Data listing START

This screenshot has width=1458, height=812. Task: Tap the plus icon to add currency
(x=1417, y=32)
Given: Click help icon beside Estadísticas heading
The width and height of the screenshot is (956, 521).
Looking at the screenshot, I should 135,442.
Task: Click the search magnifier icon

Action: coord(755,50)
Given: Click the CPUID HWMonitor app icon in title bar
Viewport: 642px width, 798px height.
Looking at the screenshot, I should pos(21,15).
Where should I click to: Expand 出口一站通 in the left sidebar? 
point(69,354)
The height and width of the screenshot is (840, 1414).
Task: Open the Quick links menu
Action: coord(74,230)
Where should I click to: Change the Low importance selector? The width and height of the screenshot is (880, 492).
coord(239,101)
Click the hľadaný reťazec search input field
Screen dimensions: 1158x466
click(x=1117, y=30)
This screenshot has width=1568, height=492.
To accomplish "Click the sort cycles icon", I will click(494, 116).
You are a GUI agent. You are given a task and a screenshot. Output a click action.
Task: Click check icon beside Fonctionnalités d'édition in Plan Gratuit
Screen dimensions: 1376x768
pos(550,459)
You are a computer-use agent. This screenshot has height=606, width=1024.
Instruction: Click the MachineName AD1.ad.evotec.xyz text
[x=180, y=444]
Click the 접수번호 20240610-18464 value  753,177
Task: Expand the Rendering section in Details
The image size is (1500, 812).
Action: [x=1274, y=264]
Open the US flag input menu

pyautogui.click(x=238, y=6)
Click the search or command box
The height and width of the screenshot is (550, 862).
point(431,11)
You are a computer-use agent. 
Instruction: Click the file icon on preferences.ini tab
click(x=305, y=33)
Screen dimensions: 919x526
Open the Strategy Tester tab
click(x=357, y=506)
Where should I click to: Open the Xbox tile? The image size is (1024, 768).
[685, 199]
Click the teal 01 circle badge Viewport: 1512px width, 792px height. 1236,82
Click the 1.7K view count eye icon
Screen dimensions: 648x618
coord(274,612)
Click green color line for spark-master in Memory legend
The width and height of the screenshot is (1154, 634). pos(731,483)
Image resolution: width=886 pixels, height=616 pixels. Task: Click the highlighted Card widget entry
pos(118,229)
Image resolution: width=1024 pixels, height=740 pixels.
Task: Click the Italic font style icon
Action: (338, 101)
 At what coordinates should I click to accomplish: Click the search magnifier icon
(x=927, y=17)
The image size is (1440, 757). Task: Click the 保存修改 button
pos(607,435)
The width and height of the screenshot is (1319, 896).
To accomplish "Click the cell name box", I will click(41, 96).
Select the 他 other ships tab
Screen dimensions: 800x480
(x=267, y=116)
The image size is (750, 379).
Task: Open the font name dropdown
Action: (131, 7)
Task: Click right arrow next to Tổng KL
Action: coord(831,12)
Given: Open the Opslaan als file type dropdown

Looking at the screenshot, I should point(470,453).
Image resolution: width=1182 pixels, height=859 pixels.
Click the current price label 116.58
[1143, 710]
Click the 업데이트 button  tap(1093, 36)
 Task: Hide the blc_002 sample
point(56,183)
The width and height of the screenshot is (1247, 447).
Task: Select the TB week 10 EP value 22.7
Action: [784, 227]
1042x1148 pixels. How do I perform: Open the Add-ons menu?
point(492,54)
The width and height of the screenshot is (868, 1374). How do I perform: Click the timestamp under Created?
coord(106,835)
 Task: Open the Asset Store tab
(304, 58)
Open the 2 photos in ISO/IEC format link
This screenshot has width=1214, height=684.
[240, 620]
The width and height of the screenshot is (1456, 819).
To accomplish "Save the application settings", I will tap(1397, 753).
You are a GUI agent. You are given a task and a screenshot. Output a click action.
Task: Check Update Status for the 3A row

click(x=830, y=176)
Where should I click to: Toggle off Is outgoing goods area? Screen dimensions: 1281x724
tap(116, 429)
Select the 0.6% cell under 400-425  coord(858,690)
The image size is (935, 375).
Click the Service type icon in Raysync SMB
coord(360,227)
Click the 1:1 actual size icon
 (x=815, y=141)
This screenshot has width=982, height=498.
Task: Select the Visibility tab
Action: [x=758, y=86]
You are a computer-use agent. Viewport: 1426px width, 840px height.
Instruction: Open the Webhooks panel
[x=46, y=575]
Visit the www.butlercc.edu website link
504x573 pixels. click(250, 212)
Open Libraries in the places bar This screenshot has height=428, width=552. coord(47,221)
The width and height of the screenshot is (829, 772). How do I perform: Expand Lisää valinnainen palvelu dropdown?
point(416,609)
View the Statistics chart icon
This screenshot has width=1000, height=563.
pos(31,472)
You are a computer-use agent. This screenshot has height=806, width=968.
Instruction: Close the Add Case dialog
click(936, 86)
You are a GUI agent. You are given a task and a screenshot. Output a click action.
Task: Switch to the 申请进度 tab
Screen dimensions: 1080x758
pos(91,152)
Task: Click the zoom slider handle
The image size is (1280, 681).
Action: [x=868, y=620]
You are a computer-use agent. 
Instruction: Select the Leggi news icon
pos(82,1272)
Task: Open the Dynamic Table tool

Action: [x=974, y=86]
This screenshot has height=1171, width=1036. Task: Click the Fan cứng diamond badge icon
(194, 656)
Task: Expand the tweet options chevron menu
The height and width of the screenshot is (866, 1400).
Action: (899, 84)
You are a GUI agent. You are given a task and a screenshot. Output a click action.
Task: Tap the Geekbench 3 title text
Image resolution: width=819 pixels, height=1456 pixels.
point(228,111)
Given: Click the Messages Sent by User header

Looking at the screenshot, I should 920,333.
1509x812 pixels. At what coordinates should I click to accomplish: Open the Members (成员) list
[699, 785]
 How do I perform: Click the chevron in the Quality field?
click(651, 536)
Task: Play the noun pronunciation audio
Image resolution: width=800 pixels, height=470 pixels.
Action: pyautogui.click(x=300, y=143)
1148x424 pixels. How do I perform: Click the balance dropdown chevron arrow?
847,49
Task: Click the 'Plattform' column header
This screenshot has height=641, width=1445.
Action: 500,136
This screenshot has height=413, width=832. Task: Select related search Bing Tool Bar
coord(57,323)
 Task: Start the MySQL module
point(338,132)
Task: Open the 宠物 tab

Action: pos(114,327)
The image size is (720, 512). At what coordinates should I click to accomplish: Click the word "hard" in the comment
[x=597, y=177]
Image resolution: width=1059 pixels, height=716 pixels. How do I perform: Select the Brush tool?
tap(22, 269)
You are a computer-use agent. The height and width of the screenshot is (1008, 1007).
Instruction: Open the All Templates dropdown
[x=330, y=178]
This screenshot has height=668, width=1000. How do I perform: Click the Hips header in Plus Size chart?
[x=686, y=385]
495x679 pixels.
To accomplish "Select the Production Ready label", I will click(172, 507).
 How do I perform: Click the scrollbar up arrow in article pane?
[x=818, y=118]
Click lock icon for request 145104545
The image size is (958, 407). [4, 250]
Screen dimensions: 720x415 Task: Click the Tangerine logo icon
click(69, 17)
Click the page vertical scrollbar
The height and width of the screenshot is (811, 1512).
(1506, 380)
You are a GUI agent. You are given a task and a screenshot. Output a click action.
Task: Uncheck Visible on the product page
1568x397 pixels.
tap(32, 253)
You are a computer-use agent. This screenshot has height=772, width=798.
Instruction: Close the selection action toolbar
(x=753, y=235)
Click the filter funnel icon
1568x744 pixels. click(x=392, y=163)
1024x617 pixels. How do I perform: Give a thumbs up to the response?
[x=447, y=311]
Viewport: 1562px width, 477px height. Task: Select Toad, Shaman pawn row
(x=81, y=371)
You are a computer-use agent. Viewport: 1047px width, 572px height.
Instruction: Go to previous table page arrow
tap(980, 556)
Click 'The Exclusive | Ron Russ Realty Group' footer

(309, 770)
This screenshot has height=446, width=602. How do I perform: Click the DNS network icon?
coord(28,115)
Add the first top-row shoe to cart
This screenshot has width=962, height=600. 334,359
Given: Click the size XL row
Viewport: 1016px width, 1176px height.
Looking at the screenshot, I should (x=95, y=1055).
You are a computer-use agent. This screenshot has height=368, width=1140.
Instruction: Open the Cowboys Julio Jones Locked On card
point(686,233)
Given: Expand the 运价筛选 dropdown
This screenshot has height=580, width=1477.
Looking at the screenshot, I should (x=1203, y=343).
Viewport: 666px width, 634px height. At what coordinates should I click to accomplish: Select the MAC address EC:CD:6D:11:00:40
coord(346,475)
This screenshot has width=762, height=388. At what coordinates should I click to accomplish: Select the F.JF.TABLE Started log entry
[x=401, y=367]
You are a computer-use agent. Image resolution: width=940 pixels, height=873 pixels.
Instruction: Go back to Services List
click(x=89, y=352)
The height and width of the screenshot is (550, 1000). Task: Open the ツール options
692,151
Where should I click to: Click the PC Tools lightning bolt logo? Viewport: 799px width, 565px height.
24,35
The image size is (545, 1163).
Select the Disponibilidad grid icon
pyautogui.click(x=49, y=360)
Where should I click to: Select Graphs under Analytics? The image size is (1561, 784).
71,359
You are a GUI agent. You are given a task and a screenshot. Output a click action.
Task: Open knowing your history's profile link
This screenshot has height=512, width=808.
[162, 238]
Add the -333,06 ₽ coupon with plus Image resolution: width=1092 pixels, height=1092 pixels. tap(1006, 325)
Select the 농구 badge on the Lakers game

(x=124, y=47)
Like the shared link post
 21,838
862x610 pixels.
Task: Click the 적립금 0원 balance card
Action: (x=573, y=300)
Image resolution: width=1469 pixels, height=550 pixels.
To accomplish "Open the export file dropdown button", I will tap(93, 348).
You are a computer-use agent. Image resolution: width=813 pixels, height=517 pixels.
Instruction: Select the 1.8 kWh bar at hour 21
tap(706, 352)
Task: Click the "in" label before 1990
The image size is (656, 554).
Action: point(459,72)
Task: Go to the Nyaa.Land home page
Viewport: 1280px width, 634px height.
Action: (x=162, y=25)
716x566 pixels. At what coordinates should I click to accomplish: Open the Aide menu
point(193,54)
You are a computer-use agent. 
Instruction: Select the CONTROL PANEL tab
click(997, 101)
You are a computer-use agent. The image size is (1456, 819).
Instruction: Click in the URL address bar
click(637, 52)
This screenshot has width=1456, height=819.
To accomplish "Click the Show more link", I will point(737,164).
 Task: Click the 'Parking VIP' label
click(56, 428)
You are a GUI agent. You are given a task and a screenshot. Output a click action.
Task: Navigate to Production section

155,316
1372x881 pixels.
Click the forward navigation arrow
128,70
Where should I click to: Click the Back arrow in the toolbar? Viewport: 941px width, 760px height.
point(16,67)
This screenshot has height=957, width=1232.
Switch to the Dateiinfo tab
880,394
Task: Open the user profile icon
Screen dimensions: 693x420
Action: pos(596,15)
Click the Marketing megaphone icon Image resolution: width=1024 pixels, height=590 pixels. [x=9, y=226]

Data listing END

§ Work task: Read through the lines above and collect those that contain the string "title".

§ Reply to the exercise:
Given: Click the CPUID HWMonitor app icon in title bar
Task: Tap the Geekbench 3 title text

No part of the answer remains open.